EXCERPTED TEXT —
[RFC v2 72/83] File operation: fallocate.

From: Andiry Xu
Date: Sat Mar 10 2018 - 13:21:51 EST


From: Andiry Xu <jix024@xxxxxxxxxxx>

Fallocate works similar as writes, allocating zeroed blocked
for the holes in the request region.

Signed-off-by: Andiry Xu <jix024@xxxxxxxxxxx>
---
fs/nova/file.c | 148 +++++++++++++++++++++++++++++++++++++++++++++++++++++++++
fs/nova/nova.h | 5 ++
2 files changed, 153 insertions(+)

diff --git a/fs/nova/file.c b/fs/nova/file.c
index b94a9a3..a6b5bd3 100644
--- a/fs/nova/file.c
+++ b/fs/nova/file.c
@@ -113,6 +113,153 @@ static int nova_open(struct inode *inode, struct file *filp)
return generic_file_open(inode, filp);
}

+static long nova_fallocate(struct file *file, int mode, loff_t offset,
+ loff_t len)
+{
+ struct inode *inode = file->f_path.dentry->d_inode;
+ struct super_block *sb = inode->i_sb;
+ struct nova_inode_info *si = NOVA_I(inode);
+ struct nova_inode_info_header *sih = &si->header;
+ struct nova_inode *pi;
+ struct nova_file_write_entry *entry;
+ struct nova_file_write_item *entry_item;
+ struct list_head item_head;
+ struct nova_inode_update update;
+ unsigned long start_blk, num_blocks, ent_blks = 0;
+ unsigned long total_blocks = 0;
+ unsigned long blocknr = 0;
+ unsigned long blockoff;
+ loff_t new_size;
+ long ret = 0;
+ int inplace = 0;
+ int blocksize_mask;
+ int allocated = 0;
+ timing_t fallocate_time;
+ u64 epoch_id;
+ u32 time;
+
+ /*
+ * Fallocate does not make much sence for CoW,
+ * but we still support it for DAX-mmap purpose.
+ */
+
+ /* We only support the FALLOC_FL_KEEP_SIZE mode */
+ if (mode & ~FALLOC_FL_KEEP_SIZE)
+ return -EOPNOTSUPP;
+
+ if (S_ISDIR(inode->i_mode))
+ return -ENODEV;
+
+ INIT_LIST_HEAD(&item_head);
+ new_size = len + offset;
+ if (!(mode & FALLOC_FL_KEEP_SIZE) && new_size > inode->i_size) {
+ ret = inode_newsize_ok(inode, new_size);
+ if (ret)

STATED EXERCISE 1 —
Answer these questions about the fallocate patch:
(a) Which fallocate mode does the code state it supports?
(b) How many files does the patch change, and how many insertions does it make?
(c) What value does nova_fallocate return when the inode is a directory?
These records have no connection to the patch text above.

[Data items]
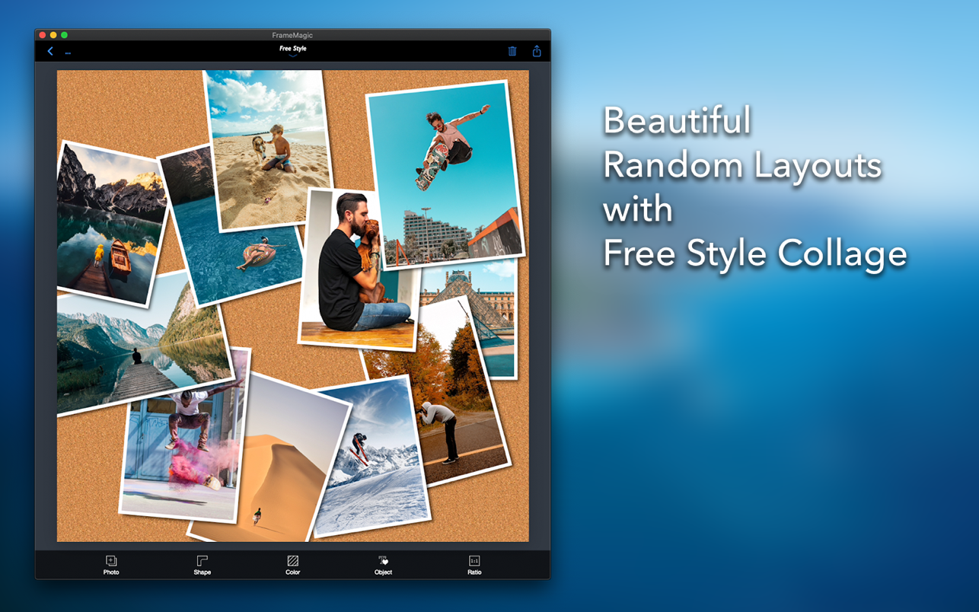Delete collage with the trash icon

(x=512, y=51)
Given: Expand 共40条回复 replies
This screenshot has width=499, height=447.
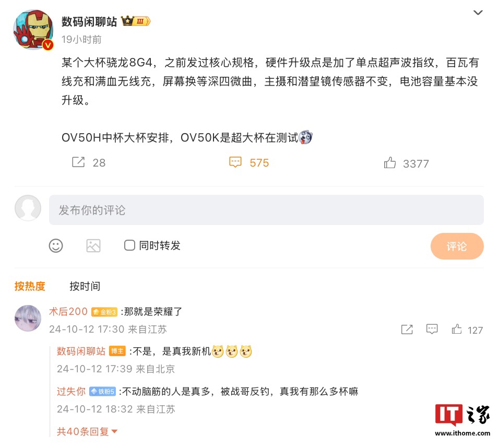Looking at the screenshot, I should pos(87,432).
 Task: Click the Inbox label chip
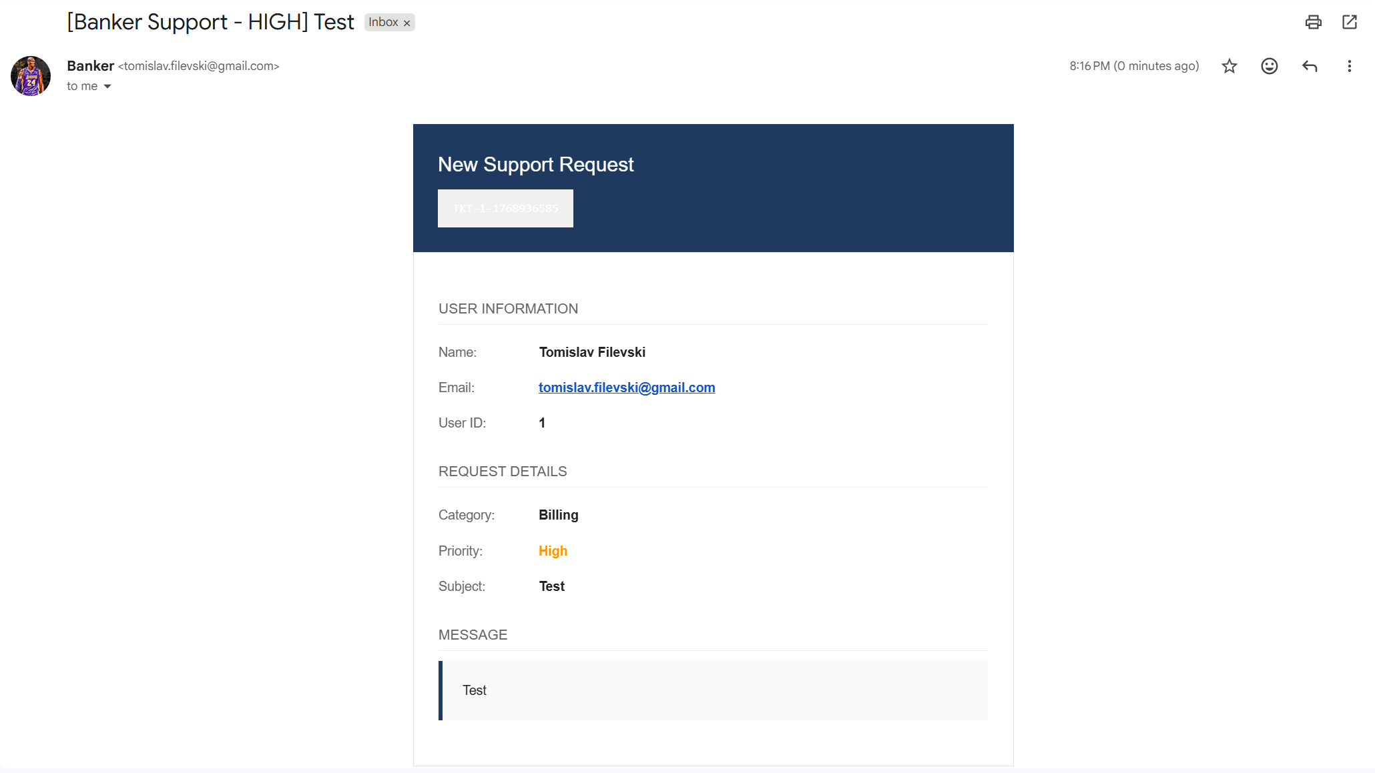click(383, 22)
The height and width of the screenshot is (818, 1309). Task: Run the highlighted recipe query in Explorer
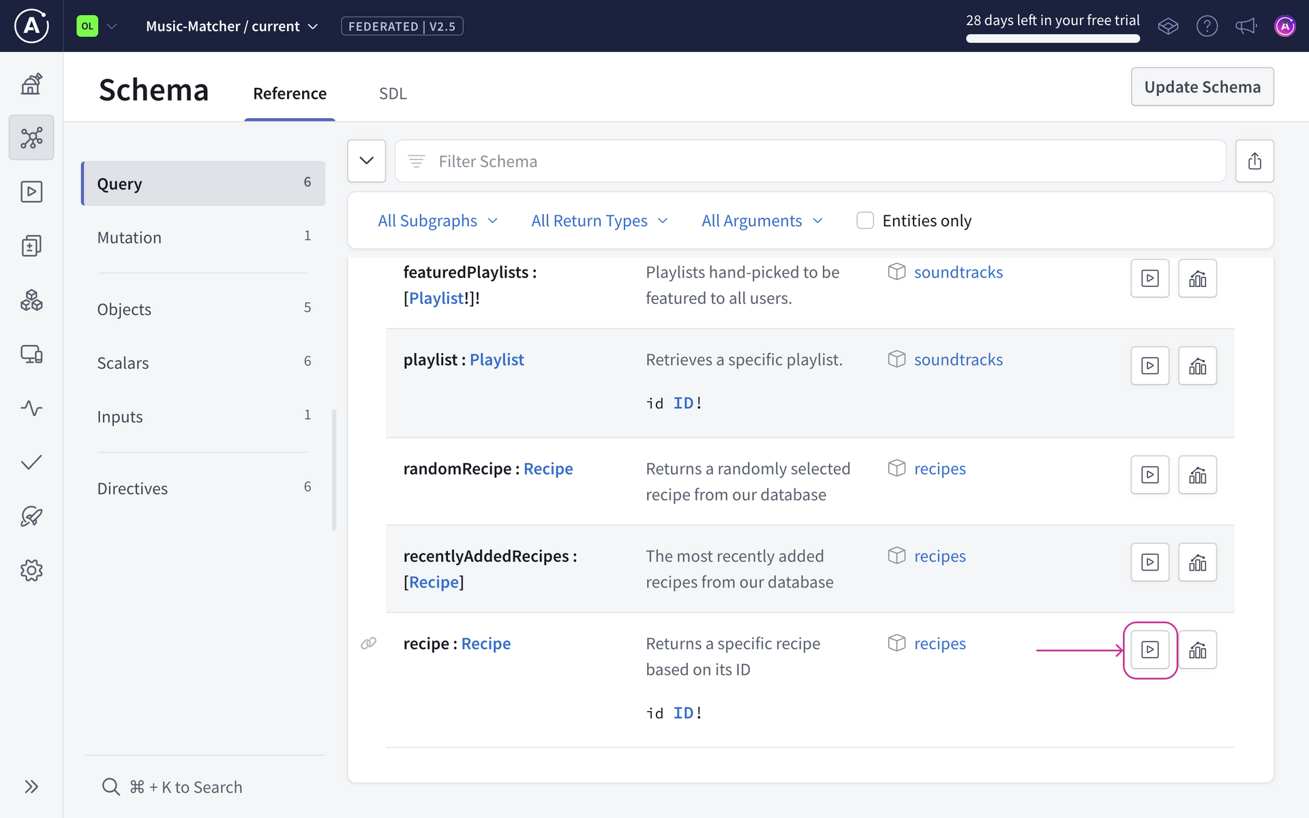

==

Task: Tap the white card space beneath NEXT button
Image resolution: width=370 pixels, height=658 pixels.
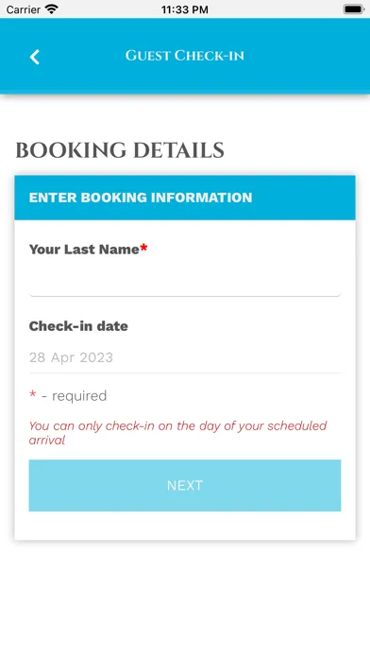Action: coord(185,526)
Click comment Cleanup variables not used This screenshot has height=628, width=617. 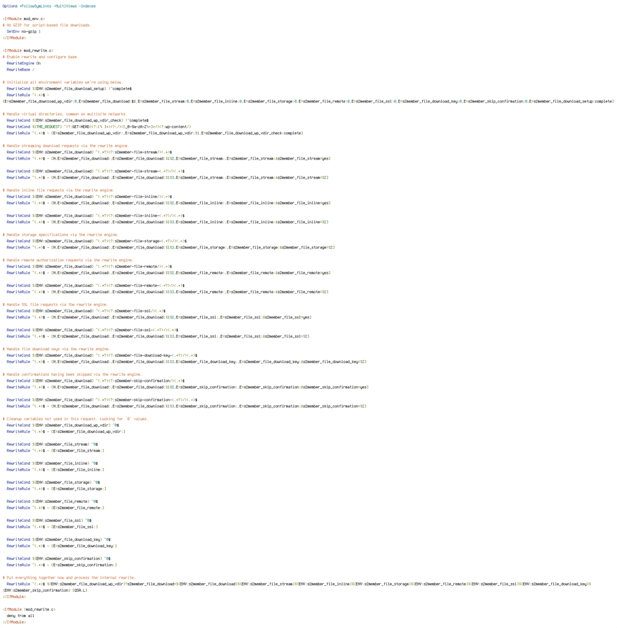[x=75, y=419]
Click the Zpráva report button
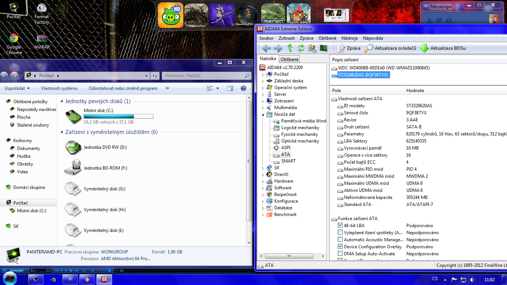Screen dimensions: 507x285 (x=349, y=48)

STATED EXERCISE 2 —
Identify every line of the records that contains the string "button", and copy each one. Case counts.

FINISHED ANSWER 1 —
(a) FALLOC_FL_KEEP_SIZE
(b) 2 files, 153 insertions
(c) -ENODEV

FINISHED ANSWER 2 —
Task: Tap the white card space beneath NEXT button
Click the Zpráva report button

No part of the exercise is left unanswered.